The survsup package provides straightforward R functions for plotting Kaplan-Meier curves with the inclusion of numbers at risk tables. Although other methods exist, they either do not fit my workflow well or produce quite ugly plots.
This package is based upon ggplot2, which comes in handy in case you’d wish to tweak anything in the plot, since a ggplot object is returned.
Furthermore, this package is very easy to use using the pipe operator, see examples below.
We will here give some short introduction on how to use this package.
Note that this package is under active development; additional features may be added. Check at the project’s GitHub site for the latest version (http://github.com/dlindholm/survsup/).
Let’s start with the most basic thing, plotting a plain old Kaplan-Meier curve:
library(survsup)
library(ggplot2)
library(survival)
library(dplyr)
#> 
#> Attaching package: 'dplyr'
#> The following objects are masked from 'package:stats':
#> 
#>     filter, lag
#> The following objects are masked from 'package:base':
#> 
#>     intersect, setdiff, setequal, union
fit <- survfit(Surv(time, status) ~ 1, data = lung)

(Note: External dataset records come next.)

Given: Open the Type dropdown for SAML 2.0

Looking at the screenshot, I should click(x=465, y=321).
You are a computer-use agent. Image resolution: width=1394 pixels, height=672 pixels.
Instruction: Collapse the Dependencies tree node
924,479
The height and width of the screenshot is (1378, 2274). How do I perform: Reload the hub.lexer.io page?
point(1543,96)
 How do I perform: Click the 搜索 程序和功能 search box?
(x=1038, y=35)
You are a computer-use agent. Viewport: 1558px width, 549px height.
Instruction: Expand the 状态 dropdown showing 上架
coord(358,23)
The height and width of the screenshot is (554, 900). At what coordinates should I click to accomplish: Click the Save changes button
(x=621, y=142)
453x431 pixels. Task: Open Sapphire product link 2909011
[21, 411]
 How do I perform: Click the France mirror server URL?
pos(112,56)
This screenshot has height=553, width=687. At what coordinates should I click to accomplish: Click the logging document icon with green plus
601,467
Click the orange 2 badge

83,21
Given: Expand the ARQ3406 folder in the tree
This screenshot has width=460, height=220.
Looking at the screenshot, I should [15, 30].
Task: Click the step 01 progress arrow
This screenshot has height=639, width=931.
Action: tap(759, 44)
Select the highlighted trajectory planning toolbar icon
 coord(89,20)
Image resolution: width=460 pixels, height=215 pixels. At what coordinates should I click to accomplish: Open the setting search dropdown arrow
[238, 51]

plot_survfit(fit)As you will see later, it is even more convenient to use the pipe operator (%>%):
lung %>%
  survfit(Surv(time, status) ~ 1, data = .) %>%
  plot_survfit()See that the plot by default plots the cumulative incidence? (this is the most common practice in my area of work, hence it being the default) Let’s try to plot survival instead:
lung %>%
  survfit(Surv(time, status) ~ 1, data = .) %>%
  plot_survfit(cuminc = FALSE)Now let’s see if the survival differs between men and women:
lung %>%
  survfit(Surv(time, status) ~ sex, data = .) %>%
  plot_survfit(cuminc = FALSE)Well, maybe, but let’s add the 95% confidence intervals!
lung %>%
  survfit(Surv(time, status) ~ sex, data = .) %>%
  plot_survfit(cuminc = FALSE, ci = TRUE) Now let’s change the axis labels:
lung %>%
  survfit(Surv(time, status) ~ sex, data = .) %>%
  plot_survfit(cuminc = FALSE, ci = TRUE) + # <--- NOTE!
  labs(x = "Time (days)", y = "Survival (%)")What happened here? Well, as the plotting function actually returns a ggplot object, then it’s easy to just add some ggplot stuff to the plot, in this case using the function labs to add some labels. Note the plus sign! (this is common practice in ggplot2)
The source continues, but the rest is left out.